Bureaucrats in Washington aren't the only ones with a warped view of localism. The Blethen Maine Newspapers - the Portland Press Herald, Maine Sunday Telegram, Kennebec Journal and Morning Sentinel - ran a bunch of ads urging the public to attend the hearing in order to "Take a good look at how the media reports local news." The ads appeared around the same time the Telegram devoted the top of its front page to a long (locally produced) story on the last episode of "The Sopranos."
The Telegram also carried an essay by Ryan Blethen, a descendent of the company founder, in which he decried the "tattered condition" of broadcasting in Maine and the "degradation of local news as a result of corporate chain ownership." In the grand tradition of localism, Blethen is the associate editorial page editor of the Seattle Times. But, he was quick to point out, he once lived in Maine. Briefly.
The Blethens' concern about local ownership (which doesn't seem to extend to newspapers) appears to be mostly for show. What the company is actually focused on is convincing the FCC to more strictly regulate broadcasters, who - coincidentally - compete with newspapers for advertising. Having the feds force the competition to deal with lots of red tape and run lots of programs the public isn't interested in wouldn't do the Blethen bottom line any harm.
I spent nearly 30 years working for Maine radio and TV stations, departing shortly before the 1996 deregulation. During that time, broadcasting was pretty "tattered" and "degradation" was a daily occurrence. Most radio stations carried little or no news and relegated public affairs programs to the dead hours of Sunday night. TV stations produced far fewer newscasts than they do today, and those newscasts consisted to a large extent of talking heads reading wire copy. If there was any hard evidence presented at the hearing that things are more tattered today than they were prior to `96, I didn't hear it. And the alleged recent degradation of which young Blethen and others spoke mostly amounted to complaints that certain special interests found it more difficult to get all the free air time they felt they were entitled to.
Advocates for the homeless wanted in-depth coverage of their issues. Likewise, health-care reformers, environmental protectors, education improvers and politicians. Lots of politicians. All of them demanding more coverage of whatever they have to say. And all of them wanting it in prime time. At no charge.
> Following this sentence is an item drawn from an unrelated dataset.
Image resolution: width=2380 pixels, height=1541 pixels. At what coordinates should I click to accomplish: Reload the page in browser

If the FCC would only mandate such programming, they implied, Maine would soon be transformed into a paradise.
Except for those of us who'd rather listen to Amy Winehouse or watch "Pardon The Interruption."
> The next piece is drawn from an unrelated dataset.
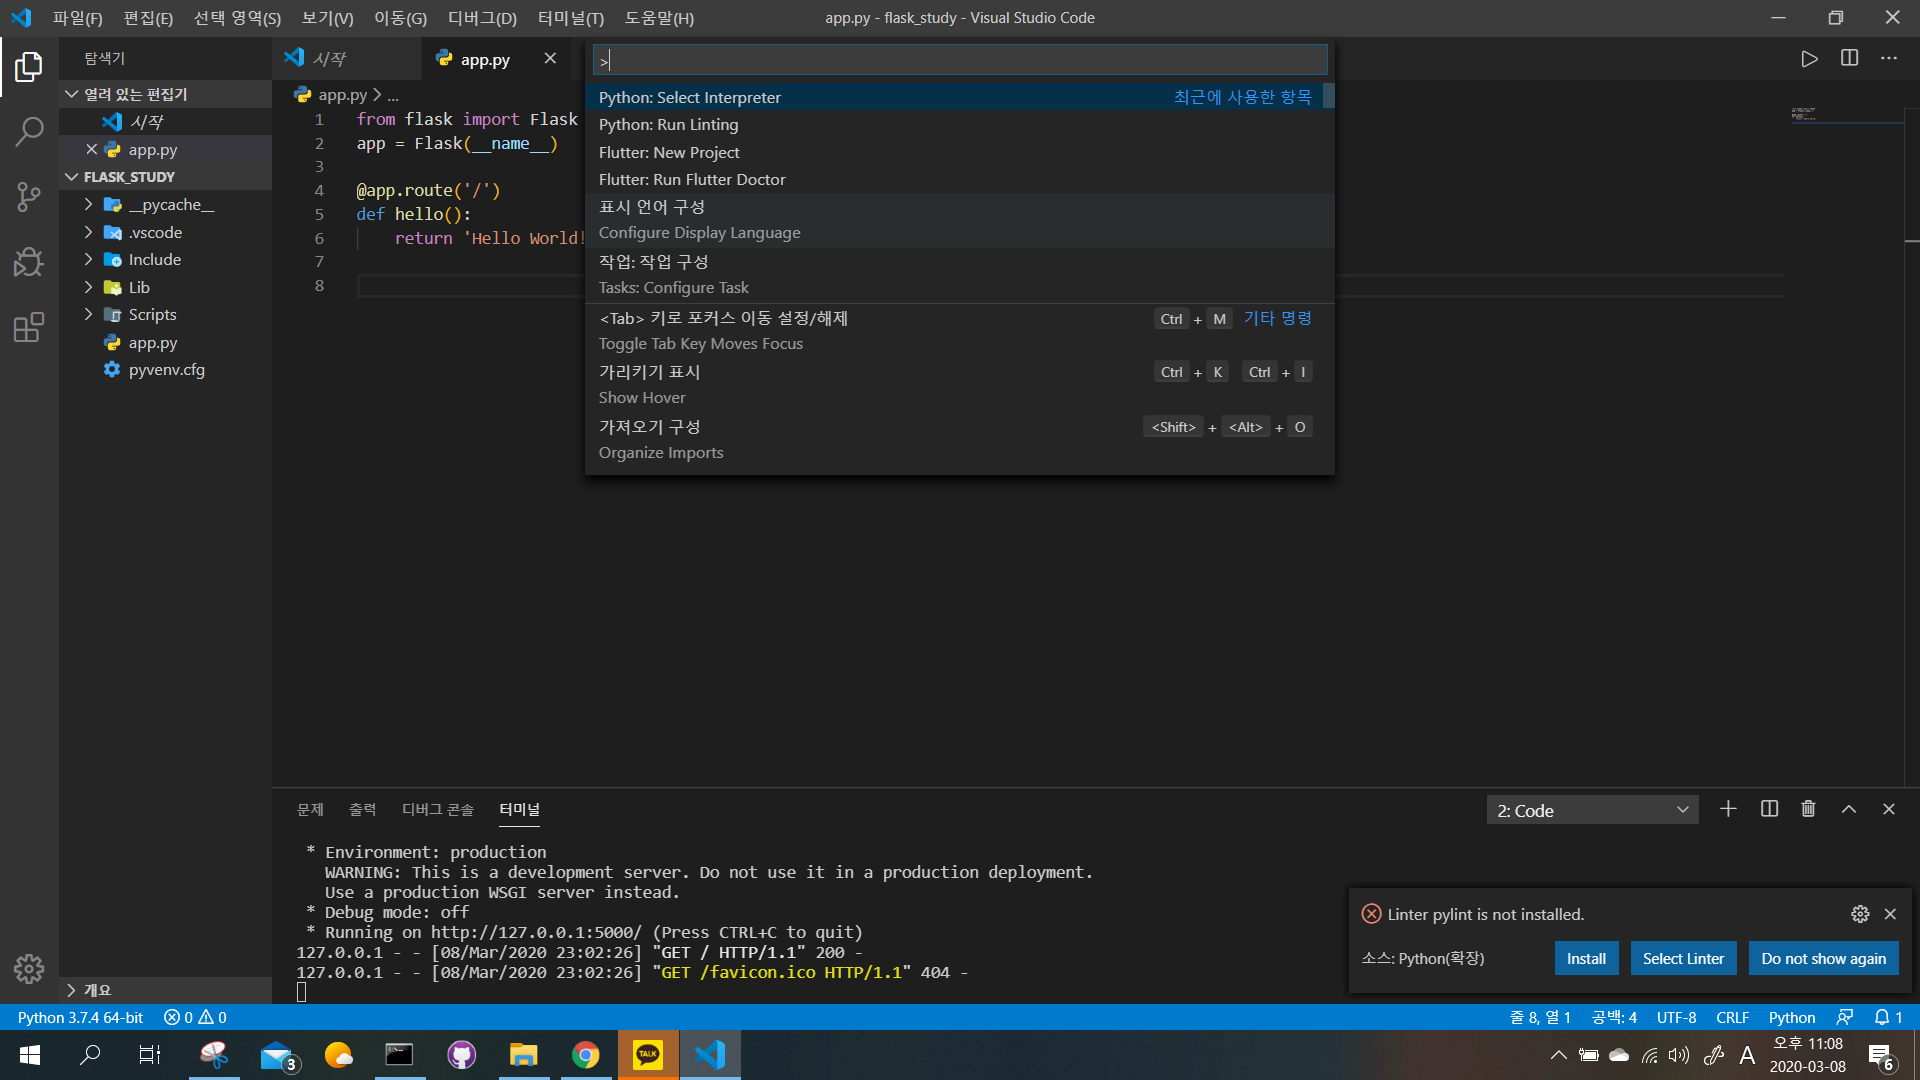
Task: Click the Run Python file play icon
Action: coord(1809,59)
There's a place for quality public-affairs programming. It's called public broadcasting. It makes no sense to force commercial radio and TV stations to duplicate what's already being done there, just to satisfy some Washington bureaucrat's idea of what people in Maine want to hear and see.
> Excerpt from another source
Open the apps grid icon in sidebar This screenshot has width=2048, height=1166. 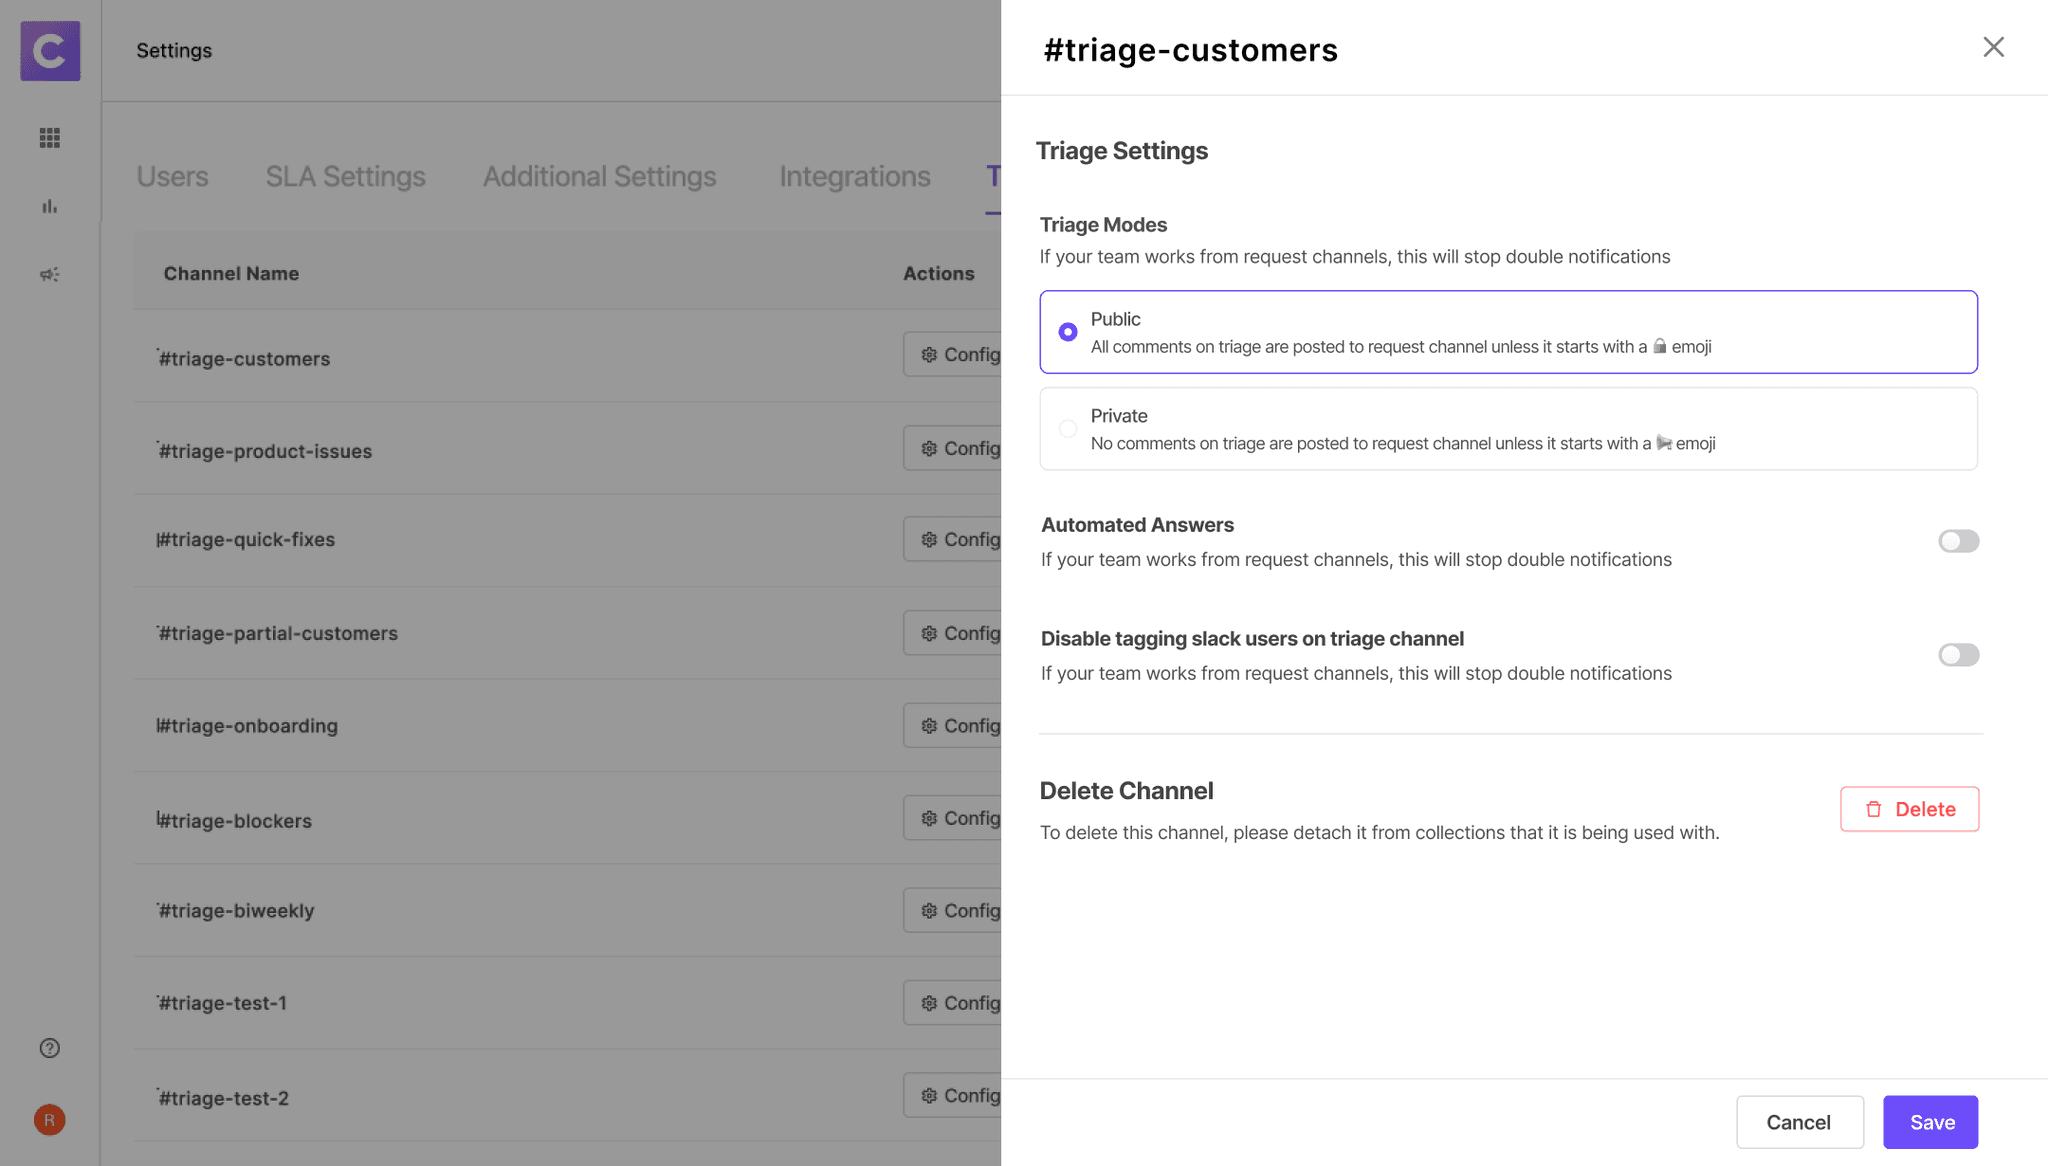(50, 138)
There's no question there's lots of drivel on the state's airwaves. There's also a small amount of quality stuff, even on commercial stations. That balance in favor of dreck is dictated, not by the government, but by the marketplace. Requiring classic rock stations to air programs on classical literature or replacing soap operas with Italian operas isn't going to change that. Over-regulation will just force listeners and viewers to seek other outlets that provide the programming they want. If the broadcast schedule gets clogged with self-serving pols and determined do-gooders, the public that owns the airwaves will abandon them for cable, satellite, podcasts, Web downloads or whatever other technological innovation provides popular programming, free of government mandates.
And that's the real meaning of localism.